[[ DATASET RECORDS, beginning ]]
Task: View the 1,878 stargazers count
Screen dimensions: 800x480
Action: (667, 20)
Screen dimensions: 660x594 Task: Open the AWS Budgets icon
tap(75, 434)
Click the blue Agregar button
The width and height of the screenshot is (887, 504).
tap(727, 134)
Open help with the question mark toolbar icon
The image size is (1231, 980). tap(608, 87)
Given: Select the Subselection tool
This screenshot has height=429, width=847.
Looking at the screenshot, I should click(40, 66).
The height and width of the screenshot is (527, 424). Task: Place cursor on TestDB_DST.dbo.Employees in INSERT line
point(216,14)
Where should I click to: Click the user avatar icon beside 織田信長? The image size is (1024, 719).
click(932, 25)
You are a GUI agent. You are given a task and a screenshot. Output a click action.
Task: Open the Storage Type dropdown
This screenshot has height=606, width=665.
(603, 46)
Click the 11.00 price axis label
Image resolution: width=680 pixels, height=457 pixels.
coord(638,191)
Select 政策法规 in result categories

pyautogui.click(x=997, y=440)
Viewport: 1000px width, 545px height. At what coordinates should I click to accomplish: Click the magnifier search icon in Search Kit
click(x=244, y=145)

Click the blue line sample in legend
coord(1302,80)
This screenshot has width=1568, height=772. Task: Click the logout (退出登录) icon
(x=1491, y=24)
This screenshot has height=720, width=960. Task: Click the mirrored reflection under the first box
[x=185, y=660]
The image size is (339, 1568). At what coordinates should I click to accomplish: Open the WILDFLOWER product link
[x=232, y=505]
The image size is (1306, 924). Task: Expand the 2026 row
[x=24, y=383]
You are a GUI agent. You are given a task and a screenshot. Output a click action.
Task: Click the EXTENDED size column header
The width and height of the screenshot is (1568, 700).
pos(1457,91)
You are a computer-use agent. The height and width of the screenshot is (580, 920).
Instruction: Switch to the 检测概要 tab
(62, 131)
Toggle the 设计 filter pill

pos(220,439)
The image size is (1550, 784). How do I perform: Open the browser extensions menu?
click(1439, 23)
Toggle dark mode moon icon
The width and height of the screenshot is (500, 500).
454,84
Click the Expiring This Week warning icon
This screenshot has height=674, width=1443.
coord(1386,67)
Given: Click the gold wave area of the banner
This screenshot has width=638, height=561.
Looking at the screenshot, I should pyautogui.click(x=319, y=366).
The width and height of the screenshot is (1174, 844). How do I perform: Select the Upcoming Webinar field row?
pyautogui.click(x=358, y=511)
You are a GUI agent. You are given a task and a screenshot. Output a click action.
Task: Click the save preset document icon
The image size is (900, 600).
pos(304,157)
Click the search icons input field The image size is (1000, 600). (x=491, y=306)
[[ DATASET RECORDS, end ]]
▶ [TASK ITEM]: Take the material above and transcribe all of it exactly.

▶ [WRITTEN ANSWER]:
Task: View the 1,878 stargazers count
Screen dimensions: 800x480
Action: (667, 20)
Screen dimensions: 660x594 Task: Open the AWS Budgets icon
tap(75, 434)
Click the blue Agregar button
The width and height of the screenshot is (887, 504).
tap(727, 134)
Open help with the question mark toolbar icon
The image size is (1231, 980). tap(608, 87)
Given: Select the Subselection tool
This screenshot has height=429, width=847.
Looking at the screenshot, I should click(40, 66).
The height and width of the screenshot is (527, 424). Task: Place cursor on TestDB_DST.dbo.Employees in INSERT line
point(216,14)
Where should I click to: Click the user avatar icon beside 織田信長? The image size is (1024, 719).
click(932, 25)
You are a GUI agent. You are given a task and a screenshot. Output a click action.
Task: Open the Storage Type dropdown
This screenshot has height=606, width=665.
(603, 46)
Click the 11.00 price axis label
Image resolution: width=680 pixels, height=457 pixels.
coord(638,191)
Select 政策法规 in result categories

pyautogui.click(x=997, y=440)
Viewport: 1000px width, 545px height. At what coordinates should I click to accomplish: Click the magnifier search icon in Search Kit
click(x=244, y=145)

Click the blue line sample in legend
coord(1302,80)
This screenshot has width=1568, height=772. Task: Click the logout (退出登录) icon
(x=1491, y=24)
This screenshot has height=720, width=960. Task: Click the mirrored reflection under the first box
[x=185, y=660]
The image size is (339, 1568). At what coordinates should I click to accomplish: Open the WILDFLOWER product link
[x=232, y=505]
The image size is (1306, 924). Task: Expand the 2026 row
[x=24, y=383]
You are a GUI agent. You are given a task and a screenshot. Output a click action.
Task: Click the EXTENDED size column header
The width and height of the screenshot is (1568, 700).
pos(1457,91)
You are a computer-use agent. The height and width of the screenshot is (580, 920).
Instruction: Switch to the 检测概要 tab
(62, 131)
Toggle the 设计 filter pill

pos(220,439)
The image size is (1550, 784). How do I perform: Open the browser extensions menu?
click(1439, 23)
Toggle dark mode moon icon
The width and height of the screenshot is (500, 500).
454,84
Click the Expiring This Week warning icon
This screenshot has height=674, width=1443.
coord(1386,67)
Given: Click the gold wave area of the banner
This screenshot has width=638, height=561.
Looking at the screenshot, I should pyautogui.click(x=319, y=366).
The width and height of the screenshot is (1174, 844). How do I perform: Select the Upcoming Webinar field row?
pyautogui.click(x=358, y=511)
You are a GUI agent. You are given a task and a screenshot. Output a click action.
Task: Click the save preset document icon
The image size is (900, 600).
pos(304,157)
Click the search icons input field The image size is (1000, 600). (x=491, y=306)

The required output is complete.